THE PROBLEM
Retype the line with "[Facebook Mama Café] (253, 673)" in it, then each line after it to the end of the data, word for word.

### SUPPLIED DATA

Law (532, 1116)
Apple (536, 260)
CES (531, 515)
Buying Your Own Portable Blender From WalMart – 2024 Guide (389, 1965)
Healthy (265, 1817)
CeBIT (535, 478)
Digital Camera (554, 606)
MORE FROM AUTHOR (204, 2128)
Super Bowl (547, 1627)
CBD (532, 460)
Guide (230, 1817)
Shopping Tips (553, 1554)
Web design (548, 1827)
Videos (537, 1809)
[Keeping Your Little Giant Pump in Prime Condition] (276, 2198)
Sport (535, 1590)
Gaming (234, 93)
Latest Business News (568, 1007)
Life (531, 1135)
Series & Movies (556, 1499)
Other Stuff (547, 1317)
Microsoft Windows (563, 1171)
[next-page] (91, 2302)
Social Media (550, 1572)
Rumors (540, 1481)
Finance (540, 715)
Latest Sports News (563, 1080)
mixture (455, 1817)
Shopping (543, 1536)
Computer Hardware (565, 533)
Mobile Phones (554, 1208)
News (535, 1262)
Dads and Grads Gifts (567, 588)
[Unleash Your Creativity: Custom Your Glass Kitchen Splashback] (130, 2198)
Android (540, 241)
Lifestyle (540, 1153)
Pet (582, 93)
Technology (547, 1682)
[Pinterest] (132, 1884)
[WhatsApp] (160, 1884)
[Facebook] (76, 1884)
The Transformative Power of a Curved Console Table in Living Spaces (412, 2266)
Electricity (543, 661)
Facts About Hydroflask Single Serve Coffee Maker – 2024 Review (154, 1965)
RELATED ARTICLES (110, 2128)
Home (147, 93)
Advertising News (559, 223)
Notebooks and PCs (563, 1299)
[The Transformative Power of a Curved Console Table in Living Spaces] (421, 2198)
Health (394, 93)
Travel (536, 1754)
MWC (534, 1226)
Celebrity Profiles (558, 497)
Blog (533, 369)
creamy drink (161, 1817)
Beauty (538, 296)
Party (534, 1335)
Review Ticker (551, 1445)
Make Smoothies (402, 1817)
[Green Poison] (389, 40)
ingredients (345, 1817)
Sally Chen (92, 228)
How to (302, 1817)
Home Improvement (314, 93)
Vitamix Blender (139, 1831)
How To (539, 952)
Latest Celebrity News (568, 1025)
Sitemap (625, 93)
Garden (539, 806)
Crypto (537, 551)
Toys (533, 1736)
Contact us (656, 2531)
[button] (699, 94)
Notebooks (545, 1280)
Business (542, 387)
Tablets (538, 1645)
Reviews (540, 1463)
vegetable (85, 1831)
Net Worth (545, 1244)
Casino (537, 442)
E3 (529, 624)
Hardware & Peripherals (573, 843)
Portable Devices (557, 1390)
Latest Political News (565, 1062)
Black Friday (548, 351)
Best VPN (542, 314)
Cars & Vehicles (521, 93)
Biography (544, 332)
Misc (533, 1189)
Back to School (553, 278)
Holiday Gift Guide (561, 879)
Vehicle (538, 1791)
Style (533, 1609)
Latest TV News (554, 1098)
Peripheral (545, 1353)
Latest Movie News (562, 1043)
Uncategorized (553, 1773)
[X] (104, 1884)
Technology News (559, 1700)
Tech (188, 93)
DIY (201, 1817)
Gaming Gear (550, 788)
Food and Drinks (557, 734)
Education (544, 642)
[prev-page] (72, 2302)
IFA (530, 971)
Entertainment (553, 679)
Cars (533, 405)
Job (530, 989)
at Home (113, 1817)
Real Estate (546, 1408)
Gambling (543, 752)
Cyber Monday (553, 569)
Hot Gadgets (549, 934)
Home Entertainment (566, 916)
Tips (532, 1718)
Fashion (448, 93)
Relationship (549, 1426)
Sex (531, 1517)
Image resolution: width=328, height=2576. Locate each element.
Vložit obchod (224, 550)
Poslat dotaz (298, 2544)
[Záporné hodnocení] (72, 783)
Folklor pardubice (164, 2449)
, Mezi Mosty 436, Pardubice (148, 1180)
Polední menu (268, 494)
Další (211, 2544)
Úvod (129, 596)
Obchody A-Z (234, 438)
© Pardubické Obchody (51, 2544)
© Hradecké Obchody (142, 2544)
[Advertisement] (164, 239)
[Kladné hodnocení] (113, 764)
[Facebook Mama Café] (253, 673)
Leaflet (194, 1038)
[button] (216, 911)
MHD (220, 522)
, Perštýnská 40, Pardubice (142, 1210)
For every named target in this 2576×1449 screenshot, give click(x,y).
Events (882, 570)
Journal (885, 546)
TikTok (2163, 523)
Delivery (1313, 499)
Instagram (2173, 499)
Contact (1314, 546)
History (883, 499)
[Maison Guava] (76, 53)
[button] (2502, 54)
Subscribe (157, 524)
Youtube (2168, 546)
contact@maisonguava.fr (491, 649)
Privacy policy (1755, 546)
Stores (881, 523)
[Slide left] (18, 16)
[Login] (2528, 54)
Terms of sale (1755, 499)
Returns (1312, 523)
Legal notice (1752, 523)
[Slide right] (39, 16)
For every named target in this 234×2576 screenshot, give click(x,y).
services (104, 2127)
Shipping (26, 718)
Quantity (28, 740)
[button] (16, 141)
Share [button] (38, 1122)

######

SOLUTION FOR THIS PROBLEM
[Facebook Mama Café] (253, 673)
Leaflet (194, 1038)
[button] (216, 911)
MHD (220, 522)
, Perštýnská 40, Pardubice (142, 1210)
For every named target in this 2576×1449 screenshot, give click(x,y).
Events (882, 570)
Journal (885, 546)
TikTok (2163, 523)
Delivery (1313, 499)
Instagram (2173, 499)
Contact (1314, 546)
History (883, 499)
[Maison Guava] (76, 53)
[button] (2502, 54)
Subscribe (157, 524)
Youtube (2168, 546)
contact@maisonguava.fr (491, 649)
Privacy policy (1755, 546)
Stores (881, 523)
[Slide left] (18, 16)
[Login] (2528, 54)
Terms of sale (1755, 499)
Returns (1312, 523)
Legal notice (1752, 523)
[Slide right] (39, 16)
For every named target in this 234×2576 screenshot, give click(x,y).
services (104, 2127)
Shipping (26, 718)
Quantity (28, 740)
[button] (16, 141)
Share [button] (38, 1122)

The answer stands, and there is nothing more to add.